While the artificial islands in the South China Sea were still being built, their eventual militarisation was also anticipated by Australian defence leaders, despite China’s protestations to the contrary.
But even knowing all of this, Australia’s defence planners essentially decided in the 2016 White Paper to continue with the “Force 2030” force structure they envisaged in 2009. There have been some additions like shore-based anti-ship missiles, but our plan has largely been focused on enablers – that is, the capability to make the force operate with greater certainty, precision and coordination. Importantly, this White Paper did not envisage Australia fighting China on its own.
Of the strategic developments involving China since 2016 – from the revelations of its influence operations to its new-found interest in the Pacific – the question defence planners should now be asking is whether any undermine the fundamental judgements of the 2016 White Paper. Do they point to a need to radically change Australia’s defence posture?
Combating China’s illicit influence in Australia is being dealt with through our stronger foreign influence laws. Offsetting China’s influence in the Pacific will be best undertaken through Australia’s aid and diplomatic programs.

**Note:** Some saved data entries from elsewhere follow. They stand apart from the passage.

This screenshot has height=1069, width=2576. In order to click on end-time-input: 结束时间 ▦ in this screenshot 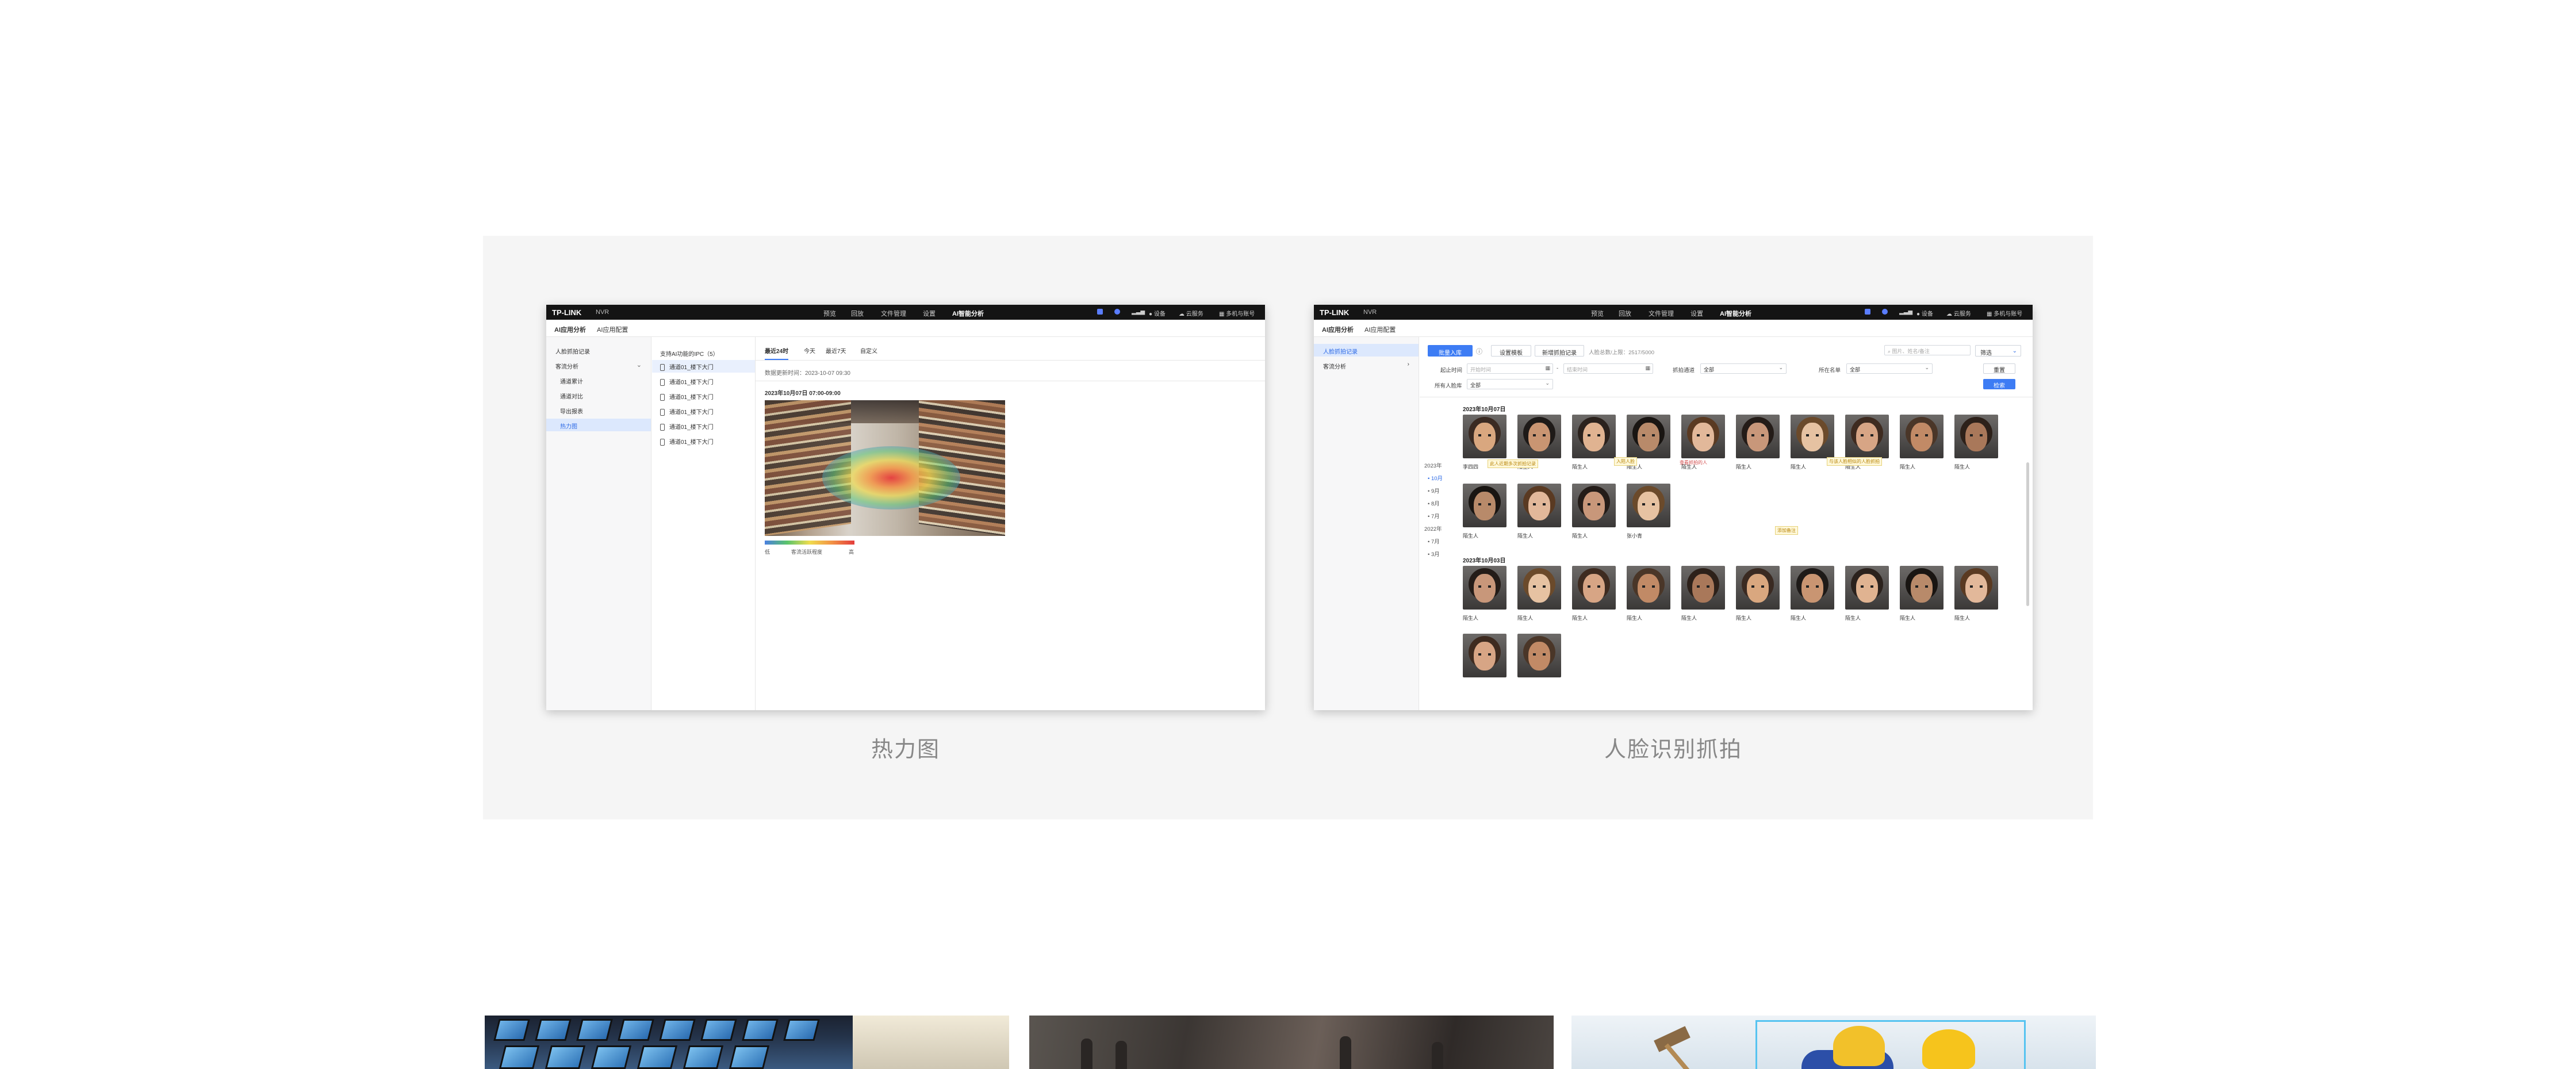, I will do `click(1608, 368)`. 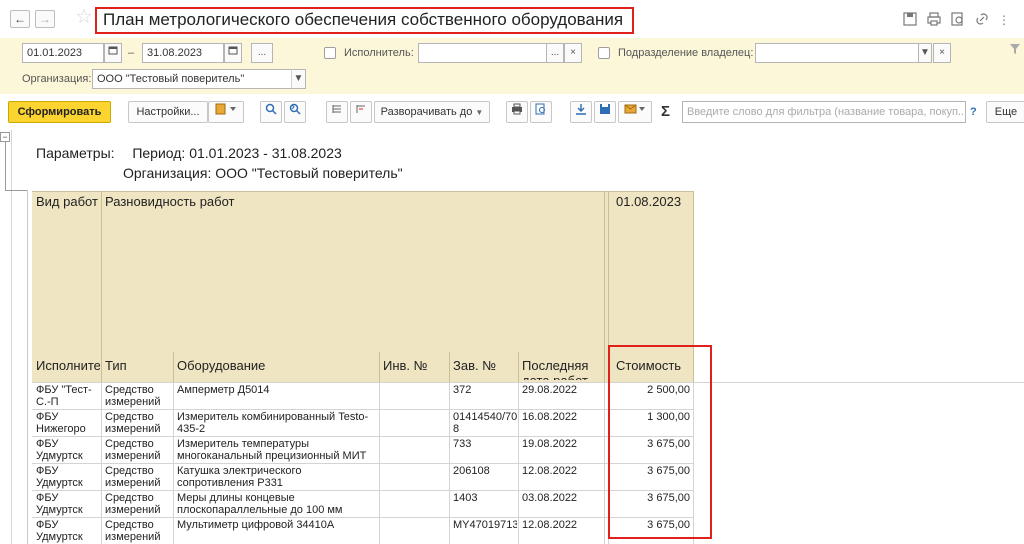 What do you see at coordinates (556, 369) in the screenshot?
I see `header-last-date: Последняя дата работ` at bounding box center [556, 369].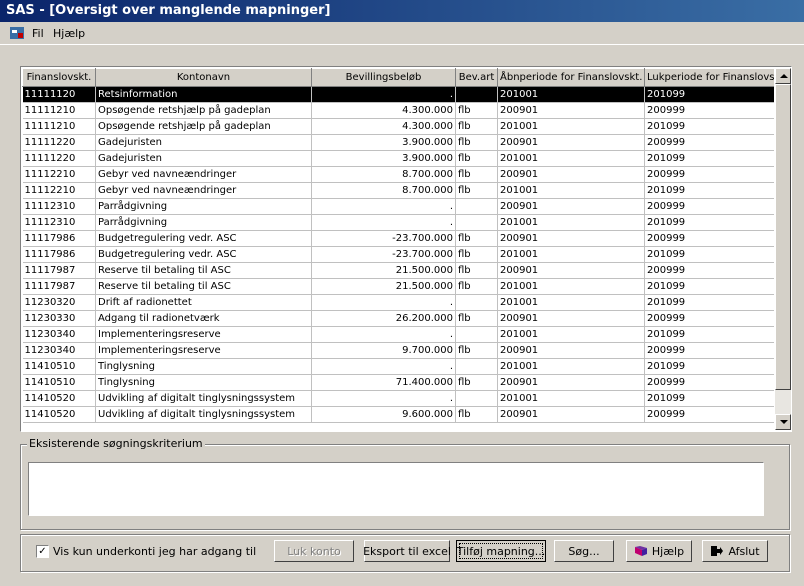 Image resolution: width=804 pixels, height=586 pixels. I want to click on table-cell-fin: 11410520, so click(59, 398).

This leaves the big question of the role of the US in the Asia-Pacific region – the most critical of defence planning factors. Will Australia be left on its own in the foreseeable future?
And here we must observe that despite Trump’s anti-alliance rhetoric, the American force posture in the Western Pacific actually remains unchanged. There have been no base closures and no force draw-downs as of yet from the bases encircling China in Guam, Japan and South Korea, though Trump has threatened this.
Moreover, the hardening US view against China means a likely strengthening of its Asia-Pacific posture under the new National Security Statement, the cardinal US security policy document.
In fact, the US is now expanding its presence in the region with the announcement of the new joint naval base on Manus Island. The US also recently put its nuclear deterrence guarantee to Australia in writing for the first time in history. And the American Marine build-up in Darwin continues.
Although China’s military advances are making the task of possibly defeating its navy more challenging, the fact remains that it will be a long time before it’s able to start a war with the US confident of victory. The US also seems unwilling to leave China to dominate Asia.
In these circumstances, would China use its forces against other countries in the region, like Australia, without the US getting involved? In my view it could not.
Therefore, while every responsible government should continue to assess defence planning and ensure appropriate levels of readiness, the case for a sharply increased defence spending plan is not at this point compelling.